▸ **本文抜粋**:
◆ ◆ ◆ ◆ ◆ ◆ ◆

今年は10月25日に行われるドラフト会議。毎年、金の卵たちが、どの球団へ進むか大きな注目を集める“一大イベント”で、さまざまなドラマも生まれる。今年で54年目を迎えるドラフト会議の歴史を週刊ベースボールONLINEでは振り返っていく。 すべてが手探りだった第1回
1965年11月17日第1回ドラフト会議(日生会館)
[1位選手(×は入団せず)]
近鉄
田端謙二郎(電電九州)
サンケイ 河本和昭 (広陵高)×
東京
大塚弥寿男(早大)
広島 佐野真樹夫(専大)
阪急
長池徳二 (法大)
大洋 岡正光 (保原高)
西鉄 浜村孝 (高知商高)
阪神 石床幹雄 (土庄高)
東映
森安敏明 (関西高)
中日
豊永隆盛 (八代第一高)
南海
牧憲二郎 (高鍋高)
巨人
堀内恒夫 (甲府商高)
最初ということで球団関係者も、報道陣も、だれもが、そして、すべてが手探りだった。
各球団はドラフト会議の7日前までに「希望選手名簿」をコミッショナー事務局に提出。記載人数は最大30人で、そのうち12人以内に獲得を希望する順番に順位をつける。これにより1球団だけ1位をつけた選手は、自動的にその球団に交渉権が確定し、2球団以上が重複している場合は抽選となる。さらに、それに外れたら2位希望選手を選択し、それも重複したら、また抽選。これを繰り返しながら、まず1位を決める。これが第一次選択だ。
2位以下の第二次選択は最下位球団からのウェーバー順に、希望選手名簿に記載した選手の中から順次指名する。この際、当初つけた希望順位は一切無関係。希望順位をつけなかった選手を真っ先に指名することもできる。

◆ ◆ ◆ ◆ ◆ ◆ ◆

▸ **提示された記録**:

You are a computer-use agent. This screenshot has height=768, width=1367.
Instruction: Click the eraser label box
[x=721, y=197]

◆ ◆ ◆ ◆ ◆ ◆ ◆

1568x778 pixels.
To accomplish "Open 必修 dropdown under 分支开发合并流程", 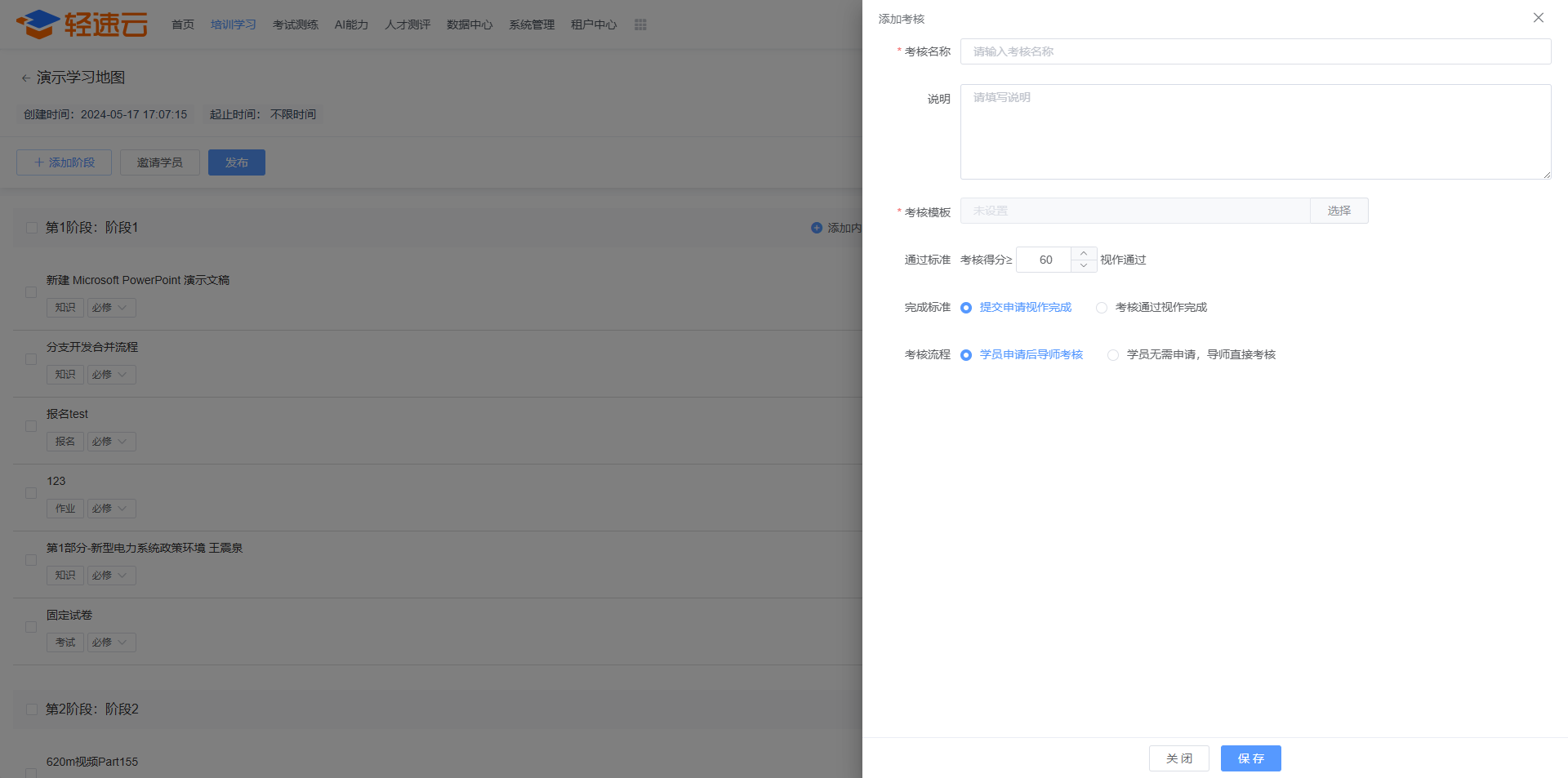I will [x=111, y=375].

◆ ◆ ◆ ◆ ◆ ◆ ◆

▸ **取り組む課題**:
[1] 記録のうち「You are a computer-use」を含む行から「[x=721, y=197]」を含む行までを、列名を「指示文」と「正解」とする2列のCSVに変換しなさい。1件の指示につき1行とし、指示文と正解をそれぞれ引用符で囲んだ1つのフィールドに収め、改行は空白に置き換えること。
[2] ドラフト会議の歴史を振り返る文章を、最後の文の後から書き継ぎなさい。

▸ **解答**:
[1]
指示文,正解
"You are a computer-use agent. This screenshot has height=768, width=1367. Instruction: Click the eraser label box","[x=721, y=197]"

[2]
フタを開けてみると、希望順位1番の選手が他球団と重複して抽選になることを恐れるあまり「本当に一番欲しい選手」ではなく「他球団と重複する可能性が低い選手」を1番に置いた球団が目立った。1位指名で重複したのは、森安に東映とサンケイ、田端に近鉄、広島がかち合っただけ。クジ引きの結果、森安は東映、田端は近鉄が交渉権を獲得した。
阪神が1位で、まったく無名の投手・石床を指名すると、あちこちから「誰だ?」の声が挙がったが、指名の重複を避けようとする各球団の駆け引きにより、かなりギクシャクというか、正直「なんで1位に」という選手がたくさんいた。巨人は、その後、9連覇時のエースとなる堀内を単独指名。堀内以上の評価があった銚子商高の右腕・
木樽正明はウェーバー順となった2位の3番目で東京が指名したが、「ウチの子どもがウェーバー?」と父・辰五郎さんは怒りが収まらぬ様子だった。
1位指名で大成したのは、堀内と長池だけ。森安も入団時は光ったが、黒い霧事件で永久追放となった。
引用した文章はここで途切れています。